My husband did not want to be a father.
I thought about this a few nights ago as I did the dishes. Beyond the clink and clang of glass and pots, I could hear Maria and her father wrestling and chasing each other through the house. Their laughter came from deep in their guts.
"Daddy, again!'' she would shout.
And again, Daddy chased. He always does.
It took about eight years to convince my husband a child would bring us "comic relief.'' That's how I pitched it to him. He reminds me often that I was right. He finds our daughter supremely entertaining.
Of course, I knew going into the marriage that I might never have convinced him. But I reasoned it would be better to live my life with a good man who gave me no children than with a bad man who could give me many.
On the afternoon Maria was delivered via emergency C-section, it was my husband's face I was looking at as she let out her first fierce howl. He cried. I knew in that moment I was right about him. I knew he would cherish the child.
And he has. She knows it too. She pushes him a little farther than she does me.

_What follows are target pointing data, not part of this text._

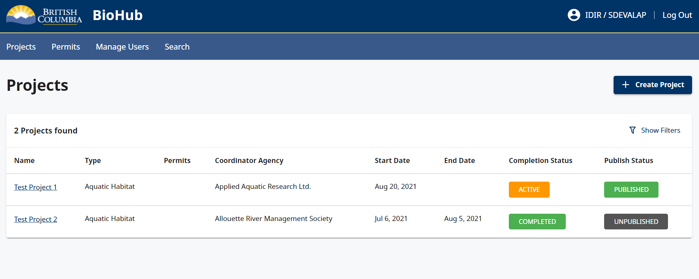This screenshot has height=279, width=699.
Task: Click the Create Project button
Action: point(653,85)
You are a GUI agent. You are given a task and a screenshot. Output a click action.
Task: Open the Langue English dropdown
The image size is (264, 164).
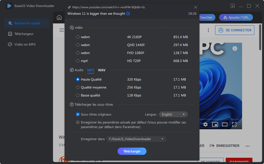[173, 114]
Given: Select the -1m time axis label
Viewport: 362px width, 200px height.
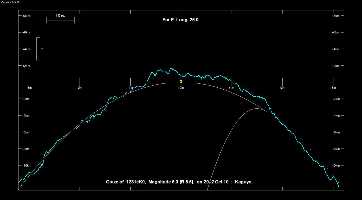Looking at the screenshot, I should (x=130, y=88).
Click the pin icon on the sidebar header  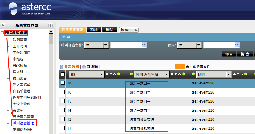[51, 25]
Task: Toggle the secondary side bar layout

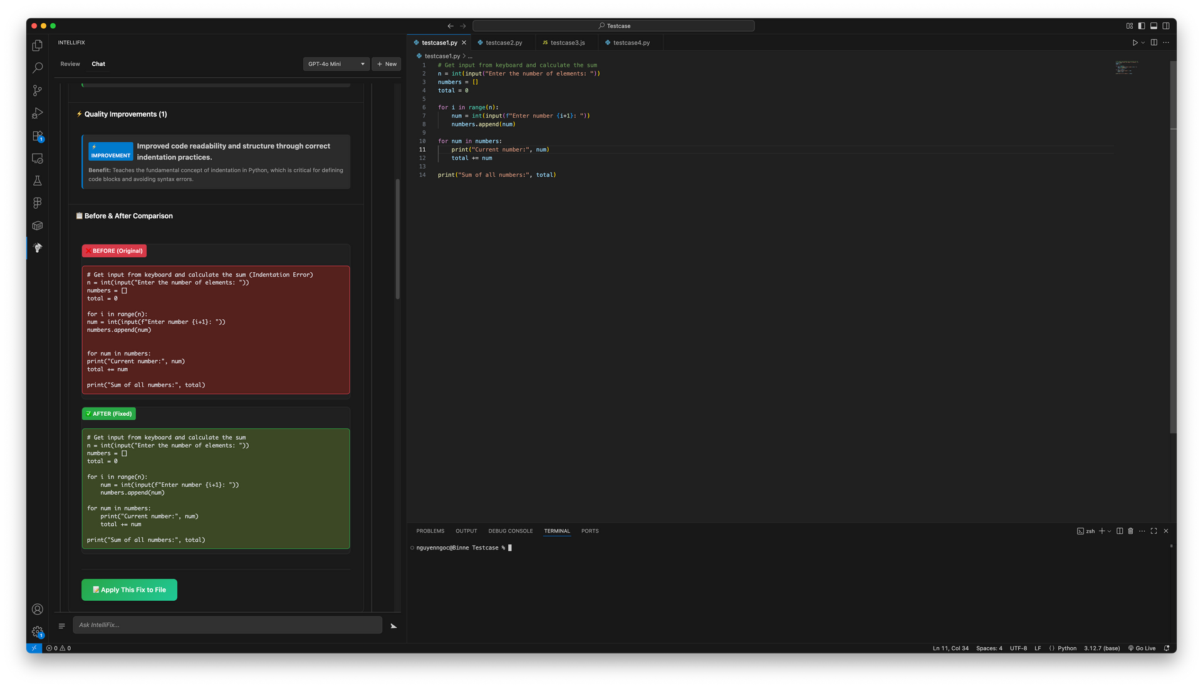Action: [x=1166, y=26]
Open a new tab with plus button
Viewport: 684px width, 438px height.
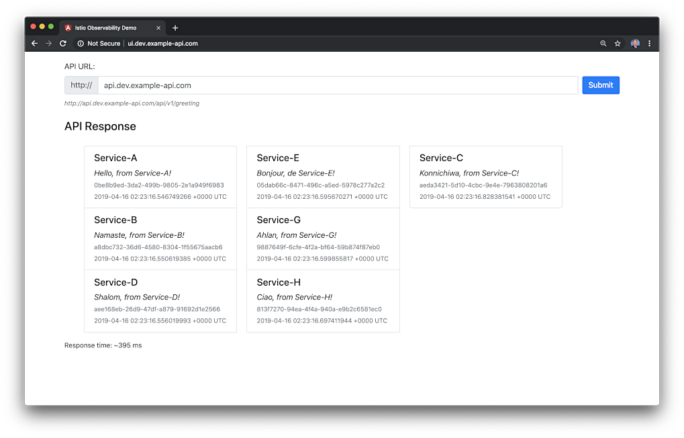point(175,28)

"Does she do that to you?'' he'll ask.
"No, because you are The Suckahhhh,'' I say, laughing. He's okay with that.
"When she gets arrested one day, you know she's not going to call me, right?'' I say often. He's also okay with that.
"She loves her daddy,'' he says often.
I take great pleasure in watching Maria with her father. They are rock-solid. It soothes my soul to know she never will question her father's heart. I say that because I have two fathers. One who gave me DNA and one who raised me. The latter is the Santa hat-wearing one who visits us often and loves us a lot. Maria adores him. Calls him "Abuelito'' -- Grandpa in Spanish. The former is, for many complicated reasons, not in our lives. That absence has been a source of pain and a continued exercise in powerlessness.
The other night my husband came downstairs after telling Maria bedtime stories. "I asked her what she thought of when she thought about Daddy,'' he said. "She said ‘Somebody who tells me he loves me a lot.'''
And then he grinned a very big grin. I grinned with him.
And, then I hugged my daughter's good -- very, very good -- father.